26. I find merit in the above.
27. As held by the Supreme Court in Pranay Sethi (Supra), and later clarified in United India Insurance Company Limited v. Satinder Kaur alias Satwinder Kaur and Others, (2021) 11 SCC 780, the claimants are entitled to only the following compensation towards non-pecuniary heads:-
MAC. APP. 716/2016 (deceased late Shri Nand Lal)
S.No.
Particulars
Amount
1.
Loss of Consortium (Rs.40,000×2)
Rs.80,000/-
2.
Loss of Estate
Rs.15,000/-
3.
Funeral Expenses
Rs.15,000/-
Totals
Rs.1,10,000/-
MAC. APP. 717/2016 (deceased late Smt. Yogesh Yadav)
S.No.
Particulars
Amount
1.
Loss of Consortium (Rs.40,000×3)
Rs.1,20,000/-
2.
Loss of Estate
Rs.15,000/-
3.
Funeral Expenses
Rs.15,000/-
Totals
Rs.1,50,0000/-
MAC. APP. 718/2016 (deceased lat Smt. Vidya)
S.No.
Particulars
Amount
1.
Loss of Consortium (Rs.40,000×2)
Rs.80,000/-
2.
Loss of Estate
Rs.15,000/-
3.
Funeral Expenses
Rs.15,000/-
Totals
Rs.1,10,000/-
INTEREST
28. The last challenge of the appellant is to the rate of interest awarded by the learned Tribunal on the compensation awarded. The learned Tribunal has directed the appellant to pay the compensation amount along with interest at the rate of 10% per annum from the date of filing of the Claim Petitions, that is, 20.11.2012, till the date of deposit.
29. The learned counsel for the appellant submits that the rate of interest prevalent around the date of the accident was 9% per annum, however, there is no material placed on record in support of the above assertion.
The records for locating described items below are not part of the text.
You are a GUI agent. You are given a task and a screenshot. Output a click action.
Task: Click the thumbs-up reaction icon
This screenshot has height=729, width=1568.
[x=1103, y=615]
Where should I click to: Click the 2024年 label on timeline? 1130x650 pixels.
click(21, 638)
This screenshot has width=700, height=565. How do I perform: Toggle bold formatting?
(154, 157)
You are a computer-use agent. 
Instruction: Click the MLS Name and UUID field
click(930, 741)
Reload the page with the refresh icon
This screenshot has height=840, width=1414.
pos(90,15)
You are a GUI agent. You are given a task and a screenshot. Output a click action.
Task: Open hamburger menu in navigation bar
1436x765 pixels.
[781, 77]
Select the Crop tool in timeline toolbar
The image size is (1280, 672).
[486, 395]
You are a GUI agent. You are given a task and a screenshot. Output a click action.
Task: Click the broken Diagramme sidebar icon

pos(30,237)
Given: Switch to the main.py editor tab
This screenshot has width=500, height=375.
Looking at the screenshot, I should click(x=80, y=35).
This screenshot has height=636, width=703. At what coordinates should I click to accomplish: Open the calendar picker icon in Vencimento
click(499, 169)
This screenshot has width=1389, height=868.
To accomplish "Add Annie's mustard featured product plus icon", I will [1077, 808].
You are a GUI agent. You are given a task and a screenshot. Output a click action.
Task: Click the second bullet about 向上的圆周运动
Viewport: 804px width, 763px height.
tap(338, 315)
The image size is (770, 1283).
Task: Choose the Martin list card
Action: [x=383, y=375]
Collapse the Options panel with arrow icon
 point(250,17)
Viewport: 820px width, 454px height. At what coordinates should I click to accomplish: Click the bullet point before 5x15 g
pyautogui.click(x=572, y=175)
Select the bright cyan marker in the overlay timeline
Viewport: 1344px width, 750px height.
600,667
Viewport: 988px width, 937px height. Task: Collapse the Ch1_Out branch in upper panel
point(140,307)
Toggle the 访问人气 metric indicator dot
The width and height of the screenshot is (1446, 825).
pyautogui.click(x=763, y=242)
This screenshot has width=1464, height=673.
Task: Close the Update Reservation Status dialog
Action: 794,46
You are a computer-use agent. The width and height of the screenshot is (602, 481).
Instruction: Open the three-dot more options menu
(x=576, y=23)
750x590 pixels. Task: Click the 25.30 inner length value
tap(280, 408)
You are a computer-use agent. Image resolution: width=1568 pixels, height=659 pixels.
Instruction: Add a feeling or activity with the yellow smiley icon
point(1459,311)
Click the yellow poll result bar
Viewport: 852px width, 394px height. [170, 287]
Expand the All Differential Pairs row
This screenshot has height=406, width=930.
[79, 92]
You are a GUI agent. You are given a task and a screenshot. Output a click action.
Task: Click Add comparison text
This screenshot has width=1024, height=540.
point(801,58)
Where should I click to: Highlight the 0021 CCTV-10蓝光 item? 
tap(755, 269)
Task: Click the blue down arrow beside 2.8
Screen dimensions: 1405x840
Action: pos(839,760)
30. In any case, and even accepting the above submission of the appellant, the rate of interest awarded by the learned Tribunal cannot be said to be excessive or as warranting any interference from this Court. Accordingly, this challenge is rejected.
CONCLUSION & DIRECTIONS
31. In view of the above, the Impugned Awards passed by the learned Tribunal shall stand modified. The claimants shall be entitled to compensation as determined in paragraph 24 and 27 hereinabove, along with interest at the rate of 10% per annum from the date of filing of the Claim Petition till the deposit of the awarded amount with the learned Tribunal.
32. By the order dated 02.09.2016 passed in MAC. APP. 716/2016, it was directed that subject to the appellant depositing a sum of Rs.3,00,000/- with the learned Tribunal, the operation of the Impugned Awards shall remain stayed. In MAC. APP. 717/2016, vide Order dated 02.09.2016, the operation of the Impugned Award was directed to be stayed by this Court subject to the appellant depositing a sum of Rs.50,00,000/- with the learned Tribunal.
33. In MAC. APP. 718/2016, this Court, by its order dated 02.09.2016, had directed stay of the operation of the Impugned Award subject to deposit of Rs.3,00,000/- by the appellant with the learned Tribunal.
34. In case the amount deposited by the appellant pursuant to the above orders is lesser than the sum awarded by the present judgment, the appellant shall deposit the balance amount along with interest with the learned Tribunal within a period of six weeks from today, along with its calculations. In case the amount already deposited is in excess, the same shall be released to the appellant along with proportionate interest accrued thereon.
35. As the accident had occurred on 29.07.2012, and more than ten years therefrom have already passed, the compensation amount, along with interest, as determined by this court in the present judgment, shall be released to the claimants by the learned Tribunal as a lump sum.
36. The statutory amount deposited by the appellant shall be released to the appellant along with interest accrued thereon.
37. The appeals along with pending applications are disposed of in the above terms.